Dear … home,
In my dreams, home, I can see you. Warm and cosy, but with enough room for the three of us, and all our books. Filled with light and flowers in the spring and twinkling lights in the winter. You’re blessed with a garden for us to soak up the sun, splash in a paddling pool and grow herbs for dinner. My friends come round for supper and we chat into the evening, on comfy sofas, in my candle-lit sitting room. The children have a bedroom each, painted in whatever whimsical colour combinations they wish. There’s space for my skincare ingredients; perhaps a proper little office. And I have a sanctuary against the world. One in which I make the decisions as well as the dinner.
At the moment, you’re rather different. Home for now is with my parents, living in the spare bedroom of their house, the bulk of my possessions in clear plastic boxes that dominate the garage. It’s the nature of starting life all over again.

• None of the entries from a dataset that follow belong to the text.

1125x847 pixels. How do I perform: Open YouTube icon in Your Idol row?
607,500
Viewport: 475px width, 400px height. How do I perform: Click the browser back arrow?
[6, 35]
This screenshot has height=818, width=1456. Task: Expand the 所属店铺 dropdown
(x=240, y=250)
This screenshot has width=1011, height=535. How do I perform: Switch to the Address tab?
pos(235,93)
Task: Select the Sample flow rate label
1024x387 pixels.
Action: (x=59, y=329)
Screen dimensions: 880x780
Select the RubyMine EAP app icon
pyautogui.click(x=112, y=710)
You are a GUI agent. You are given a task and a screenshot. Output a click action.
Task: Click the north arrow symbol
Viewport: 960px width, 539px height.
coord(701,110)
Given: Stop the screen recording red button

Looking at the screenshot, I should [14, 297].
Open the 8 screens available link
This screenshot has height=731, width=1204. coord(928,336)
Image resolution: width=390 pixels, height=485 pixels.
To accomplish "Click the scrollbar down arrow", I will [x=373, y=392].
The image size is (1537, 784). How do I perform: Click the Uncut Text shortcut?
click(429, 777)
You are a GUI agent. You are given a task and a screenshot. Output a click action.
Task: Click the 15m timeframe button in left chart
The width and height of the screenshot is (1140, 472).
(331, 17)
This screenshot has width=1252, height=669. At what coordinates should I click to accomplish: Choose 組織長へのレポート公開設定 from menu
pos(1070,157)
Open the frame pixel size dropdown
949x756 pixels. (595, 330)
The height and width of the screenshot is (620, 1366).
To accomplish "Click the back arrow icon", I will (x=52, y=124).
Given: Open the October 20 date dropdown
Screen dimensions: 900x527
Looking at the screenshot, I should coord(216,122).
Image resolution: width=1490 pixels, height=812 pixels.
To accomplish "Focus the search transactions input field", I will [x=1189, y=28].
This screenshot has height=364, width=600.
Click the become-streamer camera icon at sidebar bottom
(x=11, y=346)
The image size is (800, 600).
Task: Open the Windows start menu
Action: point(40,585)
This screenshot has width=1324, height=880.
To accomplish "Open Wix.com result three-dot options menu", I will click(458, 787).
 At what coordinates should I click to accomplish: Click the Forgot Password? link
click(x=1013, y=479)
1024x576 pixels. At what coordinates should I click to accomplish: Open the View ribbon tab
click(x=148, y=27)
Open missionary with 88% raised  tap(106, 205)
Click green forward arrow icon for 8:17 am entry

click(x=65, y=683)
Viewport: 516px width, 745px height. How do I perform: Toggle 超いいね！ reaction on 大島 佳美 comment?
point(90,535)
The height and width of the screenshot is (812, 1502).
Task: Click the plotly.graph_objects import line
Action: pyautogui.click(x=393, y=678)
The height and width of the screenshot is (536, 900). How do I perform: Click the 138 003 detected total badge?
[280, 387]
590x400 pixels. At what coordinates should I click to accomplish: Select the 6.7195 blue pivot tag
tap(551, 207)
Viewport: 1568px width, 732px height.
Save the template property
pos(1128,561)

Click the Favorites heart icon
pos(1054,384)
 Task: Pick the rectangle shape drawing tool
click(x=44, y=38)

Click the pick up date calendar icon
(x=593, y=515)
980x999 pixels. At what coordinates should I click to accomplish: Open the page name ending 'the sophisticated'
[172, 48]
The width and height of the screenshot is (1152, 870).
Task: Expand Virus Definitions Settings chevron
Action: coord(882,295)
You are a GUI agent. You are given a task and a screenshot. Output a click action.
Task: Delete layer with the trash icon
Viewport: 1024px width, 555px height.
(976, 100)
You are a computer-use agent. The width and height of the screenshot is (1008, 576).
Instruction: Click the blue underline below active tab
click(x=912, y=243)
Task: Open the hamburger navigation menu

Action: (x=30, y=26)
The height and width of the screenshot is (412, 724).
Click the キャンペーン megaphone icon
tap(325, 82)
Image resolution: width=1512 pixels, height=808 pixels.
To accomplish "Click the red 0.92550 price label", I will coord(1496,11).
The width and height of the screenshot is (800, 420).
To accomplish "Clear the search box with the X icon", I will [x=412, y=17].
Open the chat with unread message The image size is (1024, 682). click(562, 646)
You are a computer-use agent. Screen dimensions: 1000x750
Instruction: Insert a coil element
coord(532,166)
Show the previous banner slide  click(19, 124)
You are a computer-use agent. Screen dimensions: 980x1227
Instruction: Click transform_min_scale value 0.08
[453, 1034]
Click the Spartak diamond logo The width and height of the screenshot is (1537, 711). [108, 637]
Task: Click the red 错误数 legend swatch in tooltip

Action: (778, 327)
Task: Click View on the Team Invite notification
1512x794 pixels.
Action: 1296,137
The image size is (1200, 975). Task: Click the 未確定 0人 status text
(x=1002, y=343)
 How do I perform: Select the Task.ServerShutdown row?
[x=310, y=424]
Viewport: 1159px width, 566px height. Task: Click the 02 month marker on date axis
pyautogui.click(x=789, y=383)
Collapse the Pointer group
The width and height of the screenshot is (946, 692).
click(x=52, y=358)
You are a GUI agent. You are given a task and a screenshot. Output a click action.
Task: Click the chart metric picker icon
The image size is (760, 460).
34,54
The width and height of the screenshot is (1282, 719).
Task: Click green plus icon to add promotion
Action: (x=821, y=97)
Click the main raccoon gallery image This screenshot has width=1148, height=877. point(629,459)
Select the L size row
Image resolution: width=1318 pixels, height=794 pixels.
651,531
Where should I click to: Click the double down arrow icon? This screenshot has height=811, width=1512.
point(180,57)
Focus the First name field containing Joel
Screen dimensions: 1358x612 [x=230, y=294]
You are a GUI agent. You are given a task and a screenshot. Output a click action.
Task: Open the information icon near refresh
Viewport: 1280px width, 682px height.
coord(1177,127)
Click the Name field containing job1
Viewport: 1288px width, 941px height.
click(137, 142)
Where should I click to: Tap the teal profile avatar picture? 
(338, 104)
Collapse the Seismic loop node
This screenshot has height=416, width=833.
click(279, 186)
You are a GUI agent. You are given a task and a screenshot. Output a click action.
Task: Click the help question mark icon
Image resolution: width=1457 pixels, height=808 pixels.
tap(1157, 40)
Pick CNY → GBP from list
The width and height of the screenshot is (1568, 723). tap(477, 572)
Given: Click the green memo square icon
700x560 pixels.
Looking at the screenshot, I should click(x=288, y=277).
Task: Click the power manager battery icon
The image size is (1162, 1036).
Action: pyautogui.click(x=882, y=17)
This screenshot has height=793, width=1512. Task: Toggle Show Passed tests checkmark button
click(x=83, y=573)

On a good day, our home for now feels perfect. Three generations of one family under one roof feels right. It’s how many families around the world still live on a permanent basis, after all. My kids know my parents better, and despite their protestations to be allowed to use technology at all hours, they do spend more time with their grandparents than they would if we lived elsewhere. The parenting is still my job, mind you.
On a more difficult day, I feel as though I’m in the way. My ‘strange’ (spice-laden, grain-centred) food has taken up space in the kitchen. The bathroom is always busy. My children have another room, and their toys are scattered around the house, despite best efforts to keep them tidy. Despite being incredibly minimalist, I have completely blocked up the garage with our beds, bikes, books and a saucepan or two.
And my room overflows, as it still has my parents things in it, along with mine. At the end of my bed, a big storage unit filled with my kids’ toys, spills out onto the floor. It can be suffocating, it’s always messier than I’d like, the books seem to be breeding and I still haven’t bought a duvet…
But it’s warm. There is always light, food, company. Safety. And so much love – even when it’s accompanied by grumbles. And, when you’re starting again, safety, security and love are exactly what you need. Home is wherever love is. Regardless of how that looks.
So, home. You may be a touch unconventional right now. But I know how lucky I am to have you at all. Without my parents’ support, I honestly don’t know what you’d look like. In a year or so, if I see my plan through and keep good fortune on my side, perhaps you’ll look like you do in my dreams. But for now, I shall try to tidy up, buy a duvet, cook dinner for my parents more, and practise gratitude for for you look now.